**Extrait du texte:**

Renforcement de la surveillance des maladies
La nouvelle réglementation prévoit également le renforcement de la surveillance des maladies transmissibles. Le système national de déclaration, le monitorage des eaux usées et la réalisation de séquençage du génome seront améliorés.
La pandémie de Covid-19 a démontré l'importance de ces systèmes pour connaître l'évolution de la situation et mettre en place des mesures adéquates en temps voulu. Le renforcement prévu permettra de mieux détecter les nouvelles menaces.
Par ailleurs, les différents processus de déclaration, notamment des maladies infectieuses, doivent être harmonisés au niveau national. Au début de la pandémie de Covid-19, certains cabinets ou cantons envoyaient encore les documents par fax.
Résistances aux antibiotiques
La révision doit également permettre de faire face aux résistances aux antibiotiques et aux infections nosocomiales. Elles représentent une menace croissante à l'échelle mondiale. Les substances antimicrobiennes sont de moins en moins efficaces.
De nouvelles mesures de surveillance et de lutte sont introduites dans la loi. Les mesures recommandées par les stratégies nationales doivent devenir contraignantes. Le Conseil fédéral pourra ainsi obliger les hôpitaux et les établissements de soins à prendre certaines mesures ou à suivre certains processus opérationnels.
L'utilisation appropriée des antibiotiques doit être renforcée dans le secteur ambulatoire. Les médecins qui prescrivent des antibiotiques pourront être tenus de suivre une formation.
ats/cab
Nouvelle stratégie en matière de vaccins
Outre la révision de la loi sur les épidémies, le Conseil fédéral a adopté mercredi la stratégie en matière de vaccins 2035, en prévision de nouvelles pandémies. Cette stratégie vise à renforcer la position de la Suisse en tant que pôle de recherche et accroître la sécurité de l'approvisionnement.
Les Départements fédéraux de l’intérieur (DFI) ainsi que de l’économie, de la formation et de la recherche (DEFR) doivent désormais mettre en oeuvre cette stratégie pour promouvoir à long terme la recherche, le développement et la production des vaccins, en collaboration avec des acteurs issus de la recherche et de l’industrie, détaille le gouvernement dans un communiqué.
La pandémie de Covid-19 a montré l'importance de la recherche sur les vaccins. L’accent doit notamment être mis sur les technologies de nouvelle génération, comme la technologie à ARNm.

**Consigne:** Recopiez sans rien changer le passage du texte sur la révision de la loi sur les épidémies, de « La pandémie de Covid-19 a démontré » à « documents par fax. ».

**Données affichées:**
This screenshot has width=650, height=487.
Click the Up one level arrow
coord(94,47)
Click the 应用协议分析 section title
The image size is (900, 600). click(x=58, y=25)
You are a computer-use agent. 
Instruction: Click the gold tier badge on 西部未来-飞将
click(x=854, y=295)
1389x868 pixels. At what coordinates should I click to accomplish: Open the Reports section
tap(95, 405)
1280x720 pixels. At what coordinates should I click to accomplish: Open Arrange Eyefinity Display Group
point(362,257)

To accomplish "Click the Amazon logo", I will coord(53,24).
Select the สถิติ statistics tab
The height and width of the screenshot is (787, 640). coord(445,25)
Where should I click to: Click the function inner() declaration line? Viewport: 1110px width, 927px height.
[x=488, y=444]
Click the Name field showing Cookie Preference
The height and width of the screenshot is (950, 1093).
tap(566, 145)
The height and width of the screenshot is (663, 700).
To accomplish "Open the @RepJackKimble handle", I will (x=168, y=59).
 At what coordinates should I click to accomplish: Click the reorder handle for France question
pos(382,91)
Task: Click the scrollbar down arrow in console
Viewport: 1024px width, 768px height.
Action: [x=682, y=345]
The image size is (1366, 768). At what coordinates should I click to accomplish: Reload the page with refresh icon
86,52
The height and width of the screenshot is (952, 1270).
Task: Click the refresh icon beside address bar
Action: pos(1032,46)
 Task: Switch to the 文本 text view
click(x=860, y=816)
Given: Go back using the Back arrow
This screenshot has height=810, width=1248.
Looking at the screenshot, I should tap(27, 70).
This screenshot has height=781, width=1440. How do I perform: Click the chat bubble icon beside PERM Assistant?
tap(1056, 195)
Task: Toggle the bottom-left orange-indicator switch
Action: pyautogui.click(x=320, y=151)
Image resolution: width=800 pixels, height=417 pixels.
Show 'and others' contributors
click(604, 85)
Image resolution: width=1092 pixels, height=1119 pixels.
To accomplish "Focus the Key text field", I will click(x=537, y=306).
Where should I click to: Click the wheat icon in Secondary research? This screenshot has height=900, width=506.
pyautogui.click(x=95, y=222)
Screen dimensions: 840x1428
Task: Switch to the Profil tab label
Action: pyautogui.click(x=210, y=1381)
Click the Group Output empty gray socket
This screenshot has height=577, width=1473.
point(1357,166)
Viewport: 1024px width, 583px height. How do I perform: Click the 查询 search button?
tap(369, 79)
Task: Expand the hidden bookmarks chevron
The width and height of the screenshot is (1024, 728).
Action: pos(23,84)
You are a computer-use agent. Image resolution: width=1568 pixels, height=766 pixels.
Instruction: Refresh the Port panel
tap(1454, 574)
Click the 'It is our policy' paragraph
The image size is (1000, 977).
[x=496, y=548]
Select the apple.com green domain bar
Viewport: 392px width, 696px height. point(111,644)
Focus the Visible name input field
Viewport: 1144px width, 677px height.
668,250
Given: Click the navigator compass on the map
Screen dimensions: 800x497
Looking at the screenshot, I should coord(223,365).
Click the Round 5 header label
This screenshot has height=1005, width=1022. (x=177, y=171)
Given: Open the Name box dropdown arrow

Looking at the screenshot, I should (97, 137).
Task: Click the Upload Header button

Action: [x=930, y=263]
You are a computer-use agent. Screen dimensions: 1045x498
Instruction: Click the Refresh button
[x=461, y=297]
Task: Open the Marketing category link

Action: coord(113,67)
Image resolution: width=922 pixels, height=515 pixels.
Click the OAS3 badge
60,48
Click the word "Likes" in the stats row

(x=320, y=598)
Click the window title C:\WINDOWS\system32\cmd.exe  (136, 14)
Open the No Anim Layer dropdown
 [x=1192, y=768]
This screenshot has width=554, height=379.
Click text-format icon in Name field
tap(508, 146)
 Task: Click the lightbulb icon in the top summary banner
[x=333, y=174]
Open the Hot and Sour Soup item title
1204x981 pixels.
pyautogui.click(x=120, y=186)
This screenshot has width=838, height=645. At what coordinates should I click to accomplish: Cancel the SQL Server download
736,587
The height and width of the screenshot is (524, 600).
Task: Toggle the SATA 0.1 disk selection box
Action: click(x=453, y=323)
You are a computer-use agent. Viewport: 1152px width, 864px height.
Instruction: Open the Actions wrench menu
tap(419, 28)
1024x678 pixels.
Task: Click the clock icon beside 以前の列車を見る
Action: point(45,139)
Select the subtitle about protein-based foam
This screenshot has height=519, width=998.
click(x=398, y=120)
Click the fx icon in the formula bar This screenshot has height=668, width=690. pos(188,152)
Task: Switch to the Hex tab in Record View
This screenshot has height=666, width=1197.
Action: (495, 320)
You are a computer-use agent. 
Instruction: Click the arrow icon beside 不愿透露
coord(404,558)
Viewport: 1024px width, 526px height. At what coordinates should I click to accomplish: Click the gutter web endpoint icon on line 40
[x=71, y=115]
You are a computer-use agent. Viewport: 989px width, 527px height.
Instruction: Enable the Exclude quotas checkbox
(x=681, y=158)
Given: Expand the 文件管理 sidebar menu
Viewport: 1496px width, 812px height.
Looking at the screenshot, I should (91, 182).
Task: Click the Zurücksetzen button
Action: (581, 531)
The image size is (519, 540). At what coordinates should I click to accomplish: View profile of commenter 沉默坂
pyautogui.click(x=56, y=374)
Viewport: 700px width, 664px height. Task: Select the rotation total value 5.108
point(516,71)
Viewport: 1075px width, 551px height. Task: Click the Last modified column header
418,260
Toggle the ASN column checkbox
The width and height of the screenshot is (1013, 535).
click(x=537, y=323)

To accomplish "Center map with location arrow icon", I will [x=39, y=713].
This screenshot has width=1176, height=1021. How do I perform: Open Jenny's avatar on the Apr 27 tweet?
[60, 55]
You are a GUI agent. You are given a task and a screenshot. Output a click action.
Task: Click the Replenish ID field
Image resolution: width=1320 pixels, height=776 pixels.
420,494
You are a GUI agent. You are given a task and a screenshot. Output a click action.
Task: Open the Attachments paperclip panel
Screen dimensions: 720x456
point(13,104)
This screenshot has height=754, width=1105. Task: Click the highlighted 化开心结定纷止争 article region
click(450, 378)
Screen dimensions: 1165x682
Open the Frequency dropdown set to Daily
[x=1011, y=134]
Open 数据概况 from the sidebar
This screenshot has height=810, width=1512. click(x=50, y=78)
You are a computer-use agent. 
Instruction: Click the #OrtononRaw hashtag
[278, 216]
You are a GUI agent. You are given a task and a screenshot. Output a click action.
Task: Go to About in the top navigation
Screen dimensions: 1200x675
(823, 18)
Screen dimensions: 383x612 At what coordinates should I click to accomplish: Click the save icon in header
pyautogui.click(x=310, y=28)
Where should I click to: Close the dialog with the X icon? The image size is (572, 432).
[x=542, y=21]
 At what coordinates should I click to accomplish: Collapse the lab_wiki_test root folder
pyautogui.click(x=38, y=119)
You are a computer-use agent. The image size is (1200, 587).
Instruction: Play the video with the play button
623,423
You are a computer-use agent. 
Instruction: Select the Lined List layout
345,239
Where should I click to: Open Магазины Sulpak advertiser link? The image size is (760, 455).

**Exercice réalisé:**
La pandémie de Covid-19 a démontré l'importance de ces systèmes pour connaître l'évolution de la situation et mettre en place des mesures adéquates en temps voulu. Le renforcement prévu permettra de mieux détecter les nouvelles menaces.
Par ailleurs, les différents processus de déclaration, notamment des maladies infectieuses, doivent être harmonisés au niveau national. Au début de la pandémie de Covid-19, certains cabinets ou cantons envoyaient encore les documents par fax.